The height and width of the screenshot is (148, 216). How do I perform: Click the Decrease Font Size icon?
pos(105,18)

---

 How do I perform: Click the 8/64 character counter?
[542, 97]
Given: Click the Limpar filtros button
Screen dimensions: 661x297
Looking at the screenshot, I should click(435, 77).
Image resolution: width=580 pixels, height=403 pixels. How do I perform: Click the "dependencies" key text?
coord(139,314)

--

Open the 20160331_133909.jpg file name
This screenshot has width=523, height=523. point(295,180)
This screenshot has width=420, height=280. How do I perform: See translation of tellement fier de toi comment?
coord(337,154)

» **Directive**: Format the listing, starting at the line containing "Open the 20160331_133909.jpg file name" and ending at the line containing "coord(337,154)", as a two-column CSV with the headers instruction and response. Each row should pair an instruction with the response that follows it, with both fields quoted and any line breaks replaced by spaces.

» **Answer to the problem**:
instruction,response
"Open the 20160331_133909.jpg file name","This screenshot has width=523, height=523. point(295,180)"
"This screenshot has width=420, height=280. How do I perform: See translation of tellement fier de toi comment?","coord(337,154)"